What is being asked: From the passage about Teachout's whistleblower tour, write out the text between "Other stops on" and "in Cobble Hill.", inclusive, with no changes.

Calling Cuomo “cold and silent” on the health care crisis in Brooklyn and on issues such as underfunded schools, she said, “I have a vision for this state where everyone has meaningful access to health care and health facilities. I don’t think an urgent care taxi stand is meaningful access to a hospital,” she said, referring to a walk-in center that will lease space on the site of the former hospital.

Other stops on her whistle-blower tour included a Pennsylvania fracking site, “because Cuomo has taken over a million dollars in pro-fracking money,” Teachout said, and a Manhattan luxury tower built by developer Extell, inventor of the “poor door.” Soon after Extell donated $100,000 to Cuomo, he signed a bill giving the company millions in tax breaks.

The Brooklyn Eagle has reached out to the Governor’s Office for comment but has not yet received a response.

While many voters are still not sure who Teachout is, her whistleblower tour has attracted the attention of voters angry about issues like fracking, the new Common Core curriculum in schools, and corruption in Albany. Teachout  lags Gov. Cuomo in name-recognition, but appeared to pick up some new supporters in Cobble Hill.

“Cuomo, we have watched you destroy a hospital. We have had enough,” Charlene Nimmons, president of the Wyckoff Gardens Resident Association, said, throwing her support behind Teachout. Wyckoff Gardens is one of the six community litigants in the LICH legal battle. “We’ve watched you allow your drones to mismanage over $100 million” at LICH,” she said.

Jeff Strabone, corresponding secretary of the Cobble Hill Association, speaking on his own behalf, said that Cuomo is “not a Democrat. He’s for fracking, he’s for casinos, he’s for lower taxes on the rich, he’s for lower corporate taxes, he closed this hospital right across the street on a campaign of lies to sell it to his friends.”

“I’m a teacher, I’ve held teach-ins, I don’t know what a Teachout is, but I’m going to find out,” he said.

Extracted records:
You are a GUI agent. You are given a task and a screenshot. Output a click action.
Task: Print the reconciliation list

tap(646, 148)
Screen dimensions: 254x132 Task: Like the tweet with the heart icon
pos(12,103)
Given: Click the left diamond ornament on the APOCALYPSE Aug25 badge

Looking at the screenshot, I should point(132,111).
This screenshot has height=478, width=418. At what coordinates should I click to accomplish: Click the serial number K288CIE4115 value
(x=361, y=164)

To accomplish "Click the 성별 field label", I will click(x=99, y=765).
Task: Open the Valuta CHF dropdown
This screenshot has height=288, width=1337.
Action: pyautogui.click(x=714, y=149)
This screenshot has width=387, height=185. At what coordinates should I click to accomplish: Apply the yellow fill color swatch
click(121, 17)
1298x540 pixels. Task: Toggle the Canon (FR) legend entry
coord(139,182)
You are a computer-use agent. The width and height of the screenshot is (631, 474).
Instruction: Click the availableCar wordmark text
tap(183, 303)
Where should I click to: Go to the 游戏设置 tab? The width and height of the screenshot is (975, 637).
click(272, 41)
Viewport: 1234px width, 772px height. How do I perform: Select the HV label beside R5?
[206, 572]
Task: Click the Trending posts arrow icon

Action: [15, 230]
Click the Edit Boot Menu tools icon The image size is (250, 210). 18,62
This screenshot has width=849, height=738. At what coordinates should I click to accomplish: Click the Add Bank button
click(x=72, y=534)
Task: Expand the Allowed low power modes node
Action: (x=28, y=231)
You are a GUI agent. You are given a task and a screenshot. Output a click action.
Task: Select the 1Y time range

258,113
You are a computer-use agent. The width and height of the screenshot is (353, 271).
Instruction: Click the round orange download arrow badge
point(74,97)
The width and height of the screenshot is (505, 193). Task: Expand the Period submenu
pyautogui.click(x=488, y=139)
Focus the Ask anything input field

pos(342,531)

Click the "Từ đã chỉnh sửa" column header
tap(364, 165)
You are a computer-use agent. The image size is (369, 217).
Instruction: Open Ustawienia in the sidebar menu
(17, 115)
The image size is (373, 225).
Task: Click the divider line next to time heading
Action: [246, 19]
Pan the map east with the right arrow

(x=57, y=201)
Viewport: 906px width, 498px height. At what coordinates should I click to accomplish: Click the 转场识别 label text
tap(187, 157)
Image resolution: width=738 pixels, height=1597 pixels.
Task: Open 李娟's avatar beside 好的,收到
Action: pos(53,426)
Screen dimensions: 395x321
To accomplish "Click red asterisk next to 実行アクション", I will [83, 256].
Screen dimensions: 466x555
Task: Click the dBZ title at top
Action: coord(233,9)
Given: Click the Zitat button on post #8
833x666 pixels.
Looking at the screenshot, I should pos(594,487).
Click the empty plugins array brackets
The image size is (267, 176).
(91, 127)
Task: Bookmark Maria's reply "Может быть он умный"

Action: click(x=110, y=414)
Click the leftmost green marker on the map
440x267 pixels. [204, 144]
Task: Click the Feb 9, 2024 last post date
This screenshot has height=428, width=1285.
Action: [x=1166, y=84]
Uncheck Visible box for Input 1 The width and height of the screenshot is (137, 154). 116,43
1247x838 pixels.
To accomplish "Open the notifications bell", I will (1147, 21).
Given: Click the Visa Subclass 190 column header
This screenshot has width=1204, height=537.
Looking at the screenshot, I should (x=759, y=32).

Problem solution:
Other stops on her whistle-blower tour included a Pennsylvania fracking site, “because Cuomo has taken over a million dollars in pro-fracking money,” Teachout said, and a Manhattan luxury tower built by developer Extell, inventor of the “poor door.” Soon after Extell donated $100,000 to Cuomo, he signed a bill giving the company millions in tax breaks.

The Brooklyn Eagle has reached out to the Governor’s Office for comment but has not yet received a response.

While many voters are still not sure who Teachout is, her whistleblower tour has attracted the attention of voters angry about issues like fracking, the new Common Core curriculum in schools, and corruption in Albany. Teachout  lags Gov. Cuomo in name-recognition, but appeared to pick up some new supporters in Cobble Hill.